===== Data lines

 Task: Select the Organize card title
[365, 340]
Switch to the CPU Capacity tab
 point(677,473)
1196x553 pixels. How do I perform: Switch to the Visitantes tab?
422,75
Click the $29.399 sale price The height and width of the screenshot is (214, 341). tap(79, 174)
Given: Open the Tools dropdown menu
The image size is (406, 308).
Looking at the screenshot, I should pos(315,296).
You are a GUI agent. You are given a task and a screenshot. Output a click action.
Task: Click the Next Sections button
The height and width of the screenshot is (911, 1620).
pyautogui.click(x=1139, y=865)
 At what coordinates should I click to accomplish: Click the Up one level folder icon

==========

> **Goal**
Transcribe all of the entries above line for line, changing nothing.

> **Reply to the exercise**
 Task: Select the Organize card title
[365, 340]
Switch to the CPU Capacity tab
 point(677,473)
1196x553 pixels. How do I perform: Switch to the Visitantes tab?
422,75
Click the $29.399 sale price The height and width of the screenshot is (214, 341). tap(79, 174)
Given: Open the Tools dropdown menu
The image size is (406, 308).
Looking at the screenshot, I should pos(315,296).
You are a GUI agent. You are given a task and a screenshot. Output a click action.
Task: Click the Next Sections button
The height and width of the screenshot is (911, 1620).
pyautogui.click(x=1139, y=865)
 At what coordinates should I click to accomplish: Click the Up one level folder icon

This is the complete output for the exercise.